WHAT IS REQUIRED => All that is wanted is a word-for-word copy of the line with "You are a computer-use agent. Image resolution: width=987" and every line after it in the data below.

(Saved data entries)
++++++++++

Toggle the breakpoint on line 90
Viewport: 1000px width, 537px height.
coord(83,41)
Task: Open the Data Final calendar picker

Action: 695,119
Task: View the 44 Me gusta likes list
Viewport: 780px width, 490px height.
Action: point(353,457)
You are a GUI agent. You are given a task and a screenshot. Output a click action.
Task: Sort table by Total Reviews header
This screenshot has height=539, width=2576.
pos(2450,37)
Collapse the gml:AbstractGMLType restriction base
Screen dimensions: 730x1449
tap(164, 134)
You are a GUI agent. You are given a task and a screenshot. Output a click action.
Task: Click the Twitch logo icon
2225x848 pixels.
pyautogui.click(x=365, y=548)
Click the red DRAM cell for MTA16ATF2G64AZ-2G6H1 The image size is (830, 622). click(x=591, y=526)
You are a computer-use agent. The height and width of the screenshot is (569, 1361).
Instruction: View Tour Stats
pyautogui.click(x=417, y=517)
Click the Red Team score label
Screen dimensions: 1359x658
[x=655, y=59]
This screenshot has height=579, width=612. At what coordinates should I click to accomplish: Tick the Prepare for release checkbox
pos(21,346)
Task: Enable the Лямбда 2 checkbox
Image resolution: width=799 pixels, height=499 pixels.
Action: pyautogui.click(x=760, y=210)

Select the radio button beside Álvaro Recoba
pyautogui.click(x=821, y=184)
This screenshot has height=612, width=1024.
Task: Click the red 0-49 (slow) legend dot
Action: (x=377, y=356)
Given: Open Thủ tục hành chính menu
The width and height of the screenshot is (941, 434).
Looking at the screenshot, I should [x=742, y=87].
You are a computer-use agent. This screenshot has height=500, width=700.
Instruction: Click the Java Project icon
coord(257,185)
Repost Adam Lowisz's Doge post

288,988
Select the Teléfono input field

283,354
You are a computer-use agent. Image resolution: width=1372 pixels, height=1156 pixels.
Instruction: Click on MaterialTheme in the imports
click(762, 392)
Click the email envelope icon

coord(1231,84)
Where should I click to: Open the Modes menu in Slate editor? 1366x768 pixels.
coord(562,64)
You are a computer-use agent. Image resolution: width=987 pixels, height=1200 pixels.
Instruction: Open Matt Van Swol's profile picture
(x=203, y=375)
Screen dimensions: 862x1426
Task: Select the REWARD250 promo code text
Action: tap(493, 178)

++++++++++

RESULT =>
You are a computer-use agent. Image resolution: width=987 pixels, height=1200 pixels.
Instruction: Open Matt Van Swol's profile picture
(x=203, y=375)
Screen dimensions: 862x1426
Task: Select the REWARD250 promo code text
Action: tap(493, 178)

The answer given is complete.